The sun shined on Reis Park Sunday as over 300 people gathered to play or watch a softball tournament organized to raise money for The Stephanie Crispinelli Humanitarian Foundation. 

"It's amazing to see the people coming out," says Mike Crispinelli, Stephanie's brother. "I don't even know half the people here," he added when mentioning the abundant support that the family has received. 

The park was fully rented out for the occasion with two softball games simultaneously played as 13-year-old DJ Frankie spun the music.

The crowd was entertained with sport, sun, facepainting, dunking the target in the splash tank and bidding in the silent auction.

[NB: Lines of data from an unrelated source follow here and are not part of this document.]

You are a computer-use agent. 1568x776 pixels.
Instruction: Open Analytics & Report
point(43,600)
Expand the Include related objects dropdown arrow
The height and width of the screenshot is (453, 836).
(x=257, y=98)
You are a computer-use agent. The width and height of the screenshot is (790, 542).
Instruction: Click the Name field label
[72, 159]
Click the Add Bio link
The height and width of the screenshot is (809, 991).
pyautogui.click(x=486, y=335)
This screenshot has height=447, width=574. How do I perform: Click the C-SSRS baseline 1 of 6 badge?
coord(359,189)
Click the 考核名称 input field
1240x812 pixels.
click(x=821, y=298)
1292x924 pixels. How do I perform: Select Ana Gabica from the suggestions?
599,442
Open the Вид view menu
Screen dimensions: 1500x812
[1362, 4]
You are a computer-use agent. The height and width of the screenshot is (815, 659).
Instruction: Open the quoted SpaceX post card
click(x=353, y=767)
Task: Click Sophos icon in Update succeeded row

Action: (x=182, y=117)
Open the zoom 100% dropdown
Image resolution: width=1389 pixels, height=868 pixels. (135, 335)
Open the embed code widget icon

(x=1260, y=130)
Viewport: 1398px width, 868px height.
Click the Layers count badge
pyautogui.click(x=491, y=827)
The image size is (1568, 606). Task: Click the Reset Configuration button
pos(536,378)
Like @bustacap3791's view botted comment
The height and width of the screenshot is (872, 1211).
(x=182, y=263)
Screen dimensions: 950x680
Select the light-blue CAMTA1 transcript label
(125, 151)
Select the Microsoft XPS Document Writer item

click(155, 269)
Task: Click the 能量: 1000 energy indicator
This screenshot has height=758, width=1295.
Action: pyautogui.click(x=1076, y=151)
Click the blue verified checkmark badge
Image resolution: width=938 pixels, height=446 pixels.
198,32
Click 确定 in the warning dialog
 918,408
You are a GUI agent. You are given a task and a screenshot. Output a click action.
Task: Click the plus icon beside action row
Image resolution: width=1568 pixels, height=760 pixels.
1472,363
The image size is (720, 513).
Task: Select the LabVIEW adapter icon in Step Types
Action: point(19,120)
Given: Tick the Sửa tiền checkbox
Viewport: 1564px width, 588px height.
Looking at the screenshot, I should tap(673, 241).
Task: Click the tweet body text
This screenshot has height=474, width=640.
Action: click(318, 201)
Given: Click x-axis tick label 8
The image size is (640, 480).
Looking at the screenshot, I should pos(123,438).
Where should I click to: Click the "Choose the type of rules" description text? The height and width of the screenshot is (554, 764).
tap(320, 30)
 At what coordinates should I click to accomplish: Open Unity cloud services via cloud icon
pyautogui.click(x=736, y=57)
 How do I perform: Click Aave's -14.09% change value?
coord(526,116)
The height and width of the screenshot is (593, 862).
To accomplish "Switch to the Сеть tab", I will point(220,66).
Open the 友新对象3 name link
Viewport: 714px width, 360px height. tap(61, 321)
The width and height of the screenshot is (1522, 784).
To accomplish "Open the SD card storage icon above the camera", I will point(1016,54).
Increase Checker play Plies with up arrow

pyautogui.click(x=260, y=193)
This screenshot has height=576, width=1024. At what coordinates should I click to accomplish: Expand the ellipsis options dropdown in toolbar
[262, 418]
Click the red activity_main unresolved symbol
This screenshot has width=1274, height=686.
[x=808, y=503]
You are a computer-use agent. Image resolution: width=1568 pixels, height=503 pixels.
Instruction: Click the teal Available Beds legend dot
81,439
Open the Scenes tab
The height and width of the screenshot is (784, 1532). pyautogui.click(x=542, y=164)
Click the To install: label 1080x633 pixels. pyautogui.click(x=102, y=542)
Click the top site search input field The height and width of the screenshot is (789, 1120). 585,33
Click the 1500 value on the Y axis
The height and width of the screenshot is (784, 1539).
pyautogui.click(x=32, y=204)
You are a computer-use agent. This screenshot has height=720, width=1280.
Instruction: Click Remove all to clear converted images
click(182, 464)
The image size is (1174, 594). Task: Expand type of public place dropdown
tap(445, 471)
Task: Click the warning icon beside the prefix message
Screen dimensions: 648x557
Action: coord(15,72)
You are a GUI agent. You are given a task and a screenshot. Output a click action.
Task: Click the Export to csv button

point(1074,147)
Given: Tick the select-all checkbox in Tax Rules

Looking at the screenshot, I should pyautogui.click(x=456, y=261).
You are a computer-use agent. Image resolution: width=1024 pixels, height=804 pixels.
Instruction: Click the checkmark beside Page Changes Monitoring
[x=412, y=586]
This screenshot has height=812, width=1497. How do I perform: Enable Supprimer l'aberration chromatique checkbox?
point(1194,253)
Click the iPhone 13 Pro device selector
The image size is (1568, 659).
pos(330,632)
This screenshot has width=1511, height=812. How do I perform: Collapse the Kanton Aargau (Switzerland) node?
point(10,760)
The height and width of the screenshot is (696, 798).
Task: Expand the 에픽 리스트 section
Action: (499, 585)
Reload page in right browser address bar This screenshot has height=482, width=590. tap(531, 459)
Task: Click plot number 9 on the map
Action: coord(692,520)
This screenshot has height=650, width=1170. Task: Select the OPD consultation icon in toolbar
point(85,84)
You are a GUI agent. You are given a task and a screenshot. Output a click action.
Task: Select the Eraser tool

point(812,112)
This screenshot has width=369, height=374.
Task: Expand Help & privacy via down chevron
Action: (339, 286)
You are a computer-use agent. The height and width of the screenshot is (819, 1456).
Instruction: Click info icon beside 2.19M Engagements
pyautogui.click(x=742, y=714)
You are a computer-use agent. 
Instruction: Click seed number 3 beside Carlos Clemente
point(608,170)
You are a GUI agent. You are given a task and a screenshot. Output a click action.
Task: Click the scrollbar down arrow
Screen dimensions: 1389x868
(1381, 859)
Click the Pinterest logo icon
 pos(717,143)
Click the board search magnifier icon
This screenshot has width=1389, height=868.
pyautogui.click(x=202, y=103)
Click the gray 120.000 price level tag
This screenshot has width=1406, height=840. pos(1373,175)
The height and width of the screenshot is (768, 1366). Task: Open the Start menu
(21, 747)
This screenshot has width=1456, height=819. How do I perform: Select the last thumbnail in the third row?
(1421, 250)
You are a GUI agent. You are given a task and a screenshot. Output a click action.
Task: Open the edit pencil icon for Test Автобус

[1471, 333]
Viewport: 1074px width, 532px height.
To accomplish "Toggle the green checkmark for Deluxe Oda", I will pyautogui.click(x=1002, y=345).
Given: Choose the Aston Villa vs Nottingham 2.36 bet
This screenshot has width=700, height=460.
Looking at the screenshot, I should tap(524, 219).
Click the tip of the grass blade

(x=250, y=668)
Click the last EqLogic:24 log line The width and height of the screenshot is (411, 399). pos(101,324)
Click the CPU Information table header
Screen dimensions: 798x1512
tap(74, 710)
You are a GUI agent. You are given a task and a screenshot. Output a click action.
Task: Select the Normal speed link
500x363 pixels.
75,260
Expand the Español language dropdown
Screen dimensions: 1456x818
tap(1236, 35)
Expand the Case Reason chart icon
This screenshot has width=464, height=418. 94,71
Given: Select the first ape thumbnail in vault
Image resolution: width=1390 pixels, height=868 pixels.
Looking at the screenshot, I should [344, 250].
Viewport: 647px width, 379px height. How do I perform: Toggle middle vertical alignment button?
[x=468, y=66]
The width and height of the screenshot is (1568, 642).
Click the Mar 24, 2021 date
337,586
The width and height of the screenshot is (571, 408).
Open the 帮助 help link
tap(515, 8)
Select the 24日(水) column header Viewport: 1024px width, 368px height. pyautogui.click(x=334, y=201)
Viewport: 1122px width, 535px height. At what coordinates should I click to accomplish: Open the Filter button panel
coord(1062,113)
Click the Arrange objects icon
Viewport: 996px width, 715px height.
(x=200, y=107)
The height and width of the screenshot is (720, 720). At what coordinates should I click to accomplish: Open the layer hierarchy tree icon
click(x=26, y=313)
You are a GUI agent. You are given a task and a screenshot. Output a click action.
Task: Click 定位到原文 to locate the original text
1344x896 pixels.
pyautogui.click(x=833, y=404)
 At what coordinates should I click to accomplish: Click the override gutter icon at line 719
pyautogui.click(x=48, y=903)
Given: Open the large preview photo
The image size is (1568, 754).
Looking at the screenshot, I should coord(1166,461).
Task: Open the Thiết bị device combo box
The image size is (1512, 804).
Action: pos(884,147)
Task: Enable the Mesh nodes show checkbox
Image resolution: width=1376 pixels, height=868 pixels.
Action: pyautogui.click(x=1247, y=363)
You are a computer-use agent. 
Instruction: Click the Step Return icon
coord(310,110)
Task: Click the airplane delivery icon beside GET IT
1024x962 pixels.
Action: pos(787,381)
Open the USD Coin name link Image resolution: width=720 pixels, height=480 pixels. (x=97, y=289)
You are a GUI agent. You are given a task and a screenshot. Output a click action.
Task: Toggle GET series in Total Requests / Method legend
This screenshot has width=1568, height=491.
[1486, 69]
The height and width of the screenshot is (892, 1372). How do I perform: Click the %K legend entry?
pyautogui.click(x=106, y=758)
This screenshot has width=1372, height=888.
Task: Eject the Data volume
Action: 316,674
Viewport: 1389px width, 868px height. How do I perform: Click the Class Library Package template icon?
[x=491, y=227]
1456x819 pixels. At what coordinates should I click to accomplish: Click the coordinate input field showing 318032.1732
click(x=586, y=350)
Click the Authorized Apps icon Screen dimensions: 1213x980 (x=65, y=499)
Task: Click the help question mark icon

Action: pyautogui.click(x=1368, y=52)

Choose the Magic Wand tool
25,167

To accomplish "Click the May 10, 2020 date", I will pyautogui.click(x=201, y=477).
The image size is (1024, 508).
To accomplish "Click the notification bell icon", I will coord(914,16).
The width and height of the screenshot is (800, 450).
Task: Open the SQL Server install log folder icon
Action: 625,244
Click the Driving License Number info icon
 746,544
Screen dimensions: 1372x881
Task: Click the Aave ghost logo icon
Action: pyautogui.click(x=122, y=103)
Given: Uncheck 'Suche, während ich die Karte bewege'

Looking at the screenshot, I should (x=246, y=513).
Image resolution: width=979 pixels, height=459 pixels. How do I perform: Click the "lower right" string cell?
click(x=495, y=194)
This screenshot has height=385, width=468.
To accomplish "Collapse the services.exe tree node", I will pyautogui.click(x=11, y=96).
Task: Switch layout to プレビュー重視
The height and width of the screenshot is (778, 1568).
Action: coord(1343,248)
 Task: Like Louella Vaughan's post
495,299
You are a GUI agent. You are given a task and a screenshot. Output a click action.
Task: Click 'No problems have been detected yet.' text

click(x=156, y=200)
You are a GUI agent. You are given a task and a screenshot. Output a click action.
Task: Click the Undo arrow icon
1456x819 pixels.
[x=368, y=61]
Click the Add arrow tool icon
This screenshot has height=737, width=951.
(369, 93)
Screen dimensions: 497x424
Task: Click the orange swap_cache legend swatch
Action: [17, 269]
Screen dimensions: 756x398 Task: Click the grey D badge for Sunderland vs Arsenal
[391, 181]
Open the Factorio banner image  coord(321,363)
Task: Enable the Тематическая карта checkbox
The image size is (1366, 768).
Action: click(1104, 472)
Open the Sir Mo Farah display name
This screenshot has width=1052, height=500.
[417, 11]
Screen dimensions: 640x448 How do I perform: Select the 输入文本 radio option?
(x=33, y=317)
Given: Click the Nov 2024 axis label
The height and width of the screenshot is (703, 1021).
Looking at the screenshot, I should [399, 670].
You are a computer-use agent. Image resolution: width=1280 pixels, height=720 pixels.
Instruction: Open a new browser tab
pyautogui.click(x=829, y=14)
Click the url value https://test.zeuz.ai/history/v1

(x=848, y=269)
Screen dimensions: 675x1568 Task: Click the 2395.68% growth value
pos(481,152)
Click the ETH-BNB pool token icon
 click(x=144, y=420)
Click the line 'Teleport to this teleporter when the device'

This year's tournament was even more successful then last year raising well over the goal of $10,000. 

"People started pouring in right at 11 a.m.," said Mia Mirabile, comparing the day to last year's tournament when the crowd was slower to filter in. "We're excited because it must mean more people know about the foundation." She had already received a large donation of $1,000 by mid-day, she said.

Although the smiles were infinite and spirits were high, everyone remembered the reason why they were there.

Lisa Tenenzaph sat in the bleachers rooting for "Crispy's Cougars," the team on which Stephanie's mother, Lin Crispinelli, played. She said she couldn't help but notice the amount of people that filled the Somers park.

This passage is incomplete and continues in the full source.